In 1958 I found a copy of the Second Fireside Book of Baseball under the Christmas tree. That book sits by my bedside tonight; I read an article or story almost every day. By the time I left home for boarding school, I had read every book I could find about baseball, football, hockey, basketball, track and field, golf, tennis, prize fighting, horse racing, sailing. I read about gentlemanly Christy Mathewson and decidedly ungentlemanly Ty Cobb. I read about Jesse Owens and Jim Thorpe, about Man ‘O War and Seabiscuit, Jack Dempsey, “The Manassa Mauler” and Luis Angel Firpo, “The Wild Bull of the Pampas”.
I read about Bronislau “Bronko” Nagurski, the Lithuanian Canadian discovered plowing a field in MInnesota, later named an All American at fullback and tackle. I read about Red Grange, “The Galloping Ghost”, at the University of Illinois whose electrifying breakaway touchdowns were broadcast across the nation and about “Mr. Inside”, Doc Blanchard, and “Mr. Outside”, Glenn Davis, Army’s unstoppable running backs. Blanchard who won the Heisman, Maxwell, and Sullivan trophies as a junior, so impressed Notre Dame’s coach in administering a 59-0 thumping that he is reputed to have said, “I’ve just seen Superman in the flesh. He wears number 35 and goes by the name of Blanchard.”

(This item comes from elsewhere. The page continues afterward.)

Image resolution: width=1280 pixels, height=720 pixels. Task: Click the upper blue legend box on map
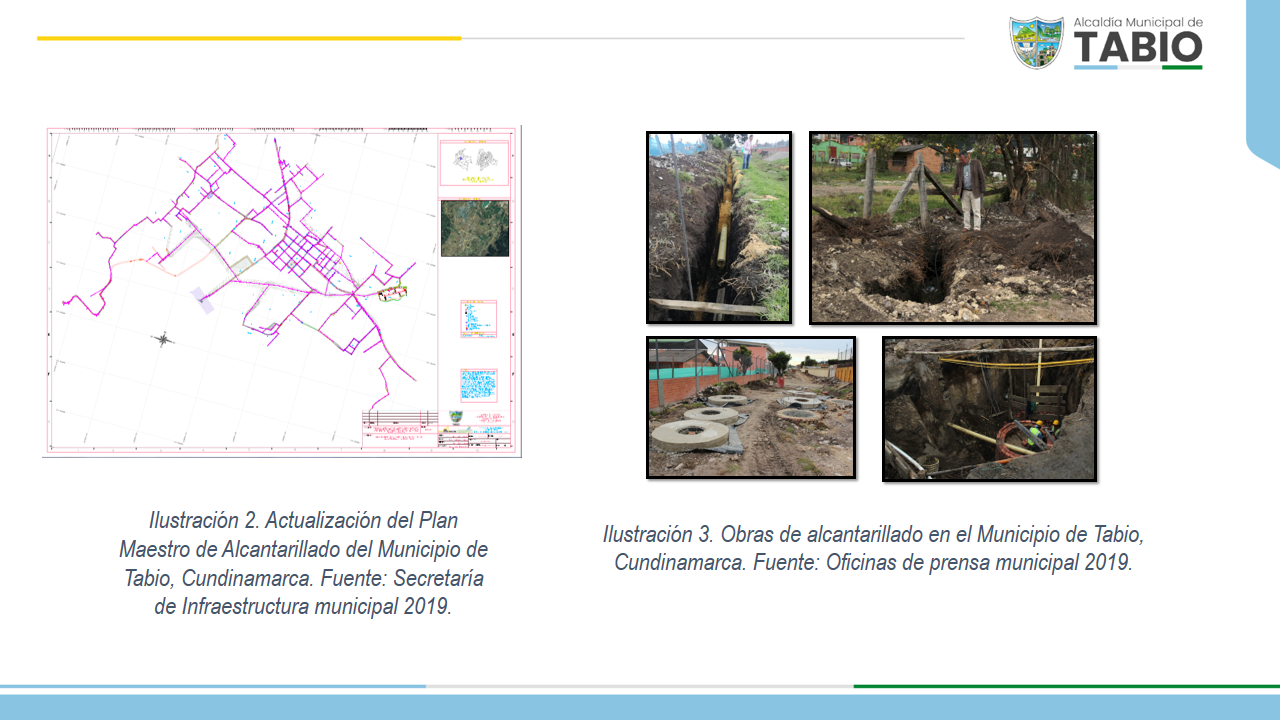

I didn’t get to Yankee Stadium until 1965 and Michigan’s Big House until 1982. I have yet to see a Rose Bowl game or NFL game in person. I’ve never been to Wimbledon or Churchill Downs. I’ve never attended a World Series game or a Stanley Cup final.
But I have read about it all. This modest sportsman owes his love of sport to a host of great sportswriters. With gratitude, I write because of Ring Lardner and Grantland Rice. A.J. Liebling, John Lardner, and Red Smith. I write because of Roger Angell, David Halberstam, George Plimpton, Jimmy Cannon, Shirley Povich, Dan Jenkins, John McPhee, Jim Murray, Dick Schaap., W.C. Heintz, Bob Considine, Jimmy Breslin, Murray Kempton.

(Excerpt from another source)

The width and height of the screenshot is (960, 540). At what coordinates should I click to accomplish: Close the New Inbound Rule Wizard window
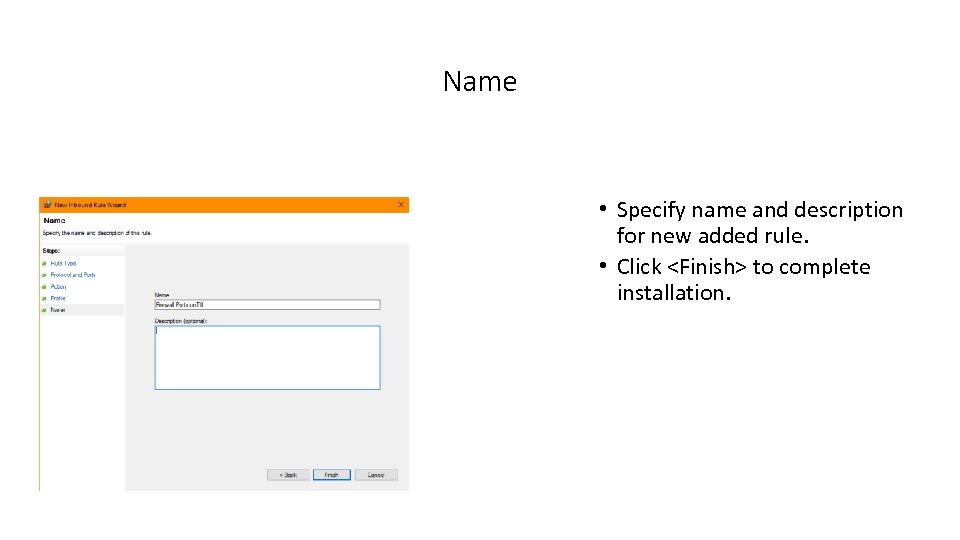click(x=401, y=204)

Why do I love sports? Because I read passages such as this one, written by David Halberstam:
“DiMaggio complemented his natural athletic ability with astonishing physical grace. He played the outfield, he ran the bases, and he batted not just effectively but with rare style. He would glide rather than run, it seemed, always smooth, always ending up where he wanted to be just when he wanted to be there. If he appeared to play effortlessly, his teammates knew otherwise. In his first season as a Yankee, Gene Woodling, who played left field, was struck by the sound of DiMaggio chasing a fly ball. He sounded like a giant truck horse on the loose, Woodling thought, his feet thudding down hard on the grass. The great, clear noises in the open space enabled Woodling to measure the distance between them without looking.
He was the perfect Hemingway hero, for Hemingway in his novels romanticized the man who exhibited grace under pressure, who withheld any emotion lest it soil the purer statement of his deeds. DiMaggio was that kind of hero; his grace and skill were always on display, his emotions always concealed. This stoic grace was not achieved without a terrible price: DiMaggio was a man wound tight. He suffered from insomnia and ulcers. When he sat and watched the game he chain-smoked and drank endless cups of coffee. He was ever conscious of his obligation to play well. Late in his career, when his legs were bothering him and the Yankees had a comfortable lead in a pennant race, a friend of his, columnist Jimmy Cannon, asked him why he played so hard — the games, after all, no longer meant so much. “Because there might be somebody out there who’s never seen me play before,” he answered.”
And that is why I remain a modest sportsman, writing in the shadow of giants.